Lets discuss the different types of mouthpieces and how they impact your decision making process.
Mandibular Advancement Mouthpiece [MAD]
These snoring devices work to push the Mandibular [lower jaw] in a forward position so as to open up the airways in the rear of the throat and allow air to flow more freely and reduce or eliminate the vibration called snoring.
In doing so there is a certain amount of pressure applied to the teeth and this pressure is the catalyst when deciding if you can use the device or not. The pressure is applied mainly to the front upper and lower teeth.
The pressure applied may very well damage or dislodge dentures, capping, bridges or crowns, depending on their location and construction quality.
Most mouthpiece manufactures will default and say if you have dental work that fits into this group then you should NOT use their MAD mouthpiece.
You will generally find this information in their FAQ sections.
In my opinion:
- If you have denture work or missing teeth at the rear of your mouth then the amount of pressure applied to them is not considered unreasonable.
- If you wear only partial denture to one or two teeth in the front of your mouth then arguably the rest of the teeth should be able to cope with the pressure.
- If you have a missing tooth or two in the front of your mouth then I would think the remaining teeth would be strong enough to cope with the pressure applied.

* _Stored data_

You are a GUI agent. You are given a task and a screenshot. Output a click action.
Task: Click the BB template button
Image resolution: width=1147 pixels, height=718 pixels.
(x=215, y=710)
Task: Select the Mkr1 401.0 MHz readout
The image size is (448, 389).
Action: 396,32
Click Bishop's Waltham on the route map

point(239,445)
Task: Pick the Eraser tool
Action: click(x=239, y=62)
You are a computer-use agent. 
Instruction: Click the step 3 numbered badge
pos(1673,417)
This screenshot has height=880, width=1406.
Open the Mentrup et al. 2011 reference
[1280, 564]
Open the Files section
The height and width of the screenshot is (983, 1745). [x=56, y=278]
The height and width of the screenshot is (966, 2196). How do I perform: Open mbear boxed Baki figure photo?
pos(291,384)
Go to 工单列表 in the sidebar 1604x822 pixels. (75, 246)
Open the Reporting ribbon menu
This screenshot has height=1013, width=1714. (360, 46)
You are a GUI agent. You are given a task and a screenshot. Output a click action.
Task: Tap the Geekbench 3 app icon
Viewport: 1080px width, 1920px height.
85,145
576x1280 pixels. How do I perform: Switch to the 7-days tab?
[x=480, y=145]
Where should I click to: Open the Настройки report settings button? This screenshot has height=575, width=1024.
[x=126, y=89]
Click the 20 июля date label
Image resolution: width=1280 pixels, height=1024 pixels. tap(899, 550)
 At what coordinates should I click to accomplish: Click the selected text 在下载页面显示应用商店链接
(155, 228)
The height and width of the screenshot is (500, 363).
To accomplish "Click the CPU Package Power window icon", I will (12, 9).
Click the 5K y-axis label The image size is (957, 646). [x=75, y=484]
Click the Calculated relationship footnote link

* _Exercise set_
[a] In the mouthpiece text, which teeth receive most of the pressure from a mandibular advancement mouthpiece?
[b] Print the mouthpiece text starting at "- If you wear" and ending at "the pressure applied.".
[c] According to the mouthpiece text, why does a mandibular advancement mouthpiece push the lower jaw forward? Answer in one to three sentences.

* _Results for each task_
[a] Mainly the front upper and lower teeth.

[b]
- If you wear only partial denture to one or two teeth in the front of your mouth then arguably the rest of the teeth should be able to cope with the pressure.
- If you have a missing tooth or two in the front of your mouth then I would think the remaining teeth would be strong enough to cope with the pressure applied.

[c] Pushing the lower jaw forward opens up the airways at the rear of the throat. This lets air flow more freely, which reduces or eliminates the vibration called snoring.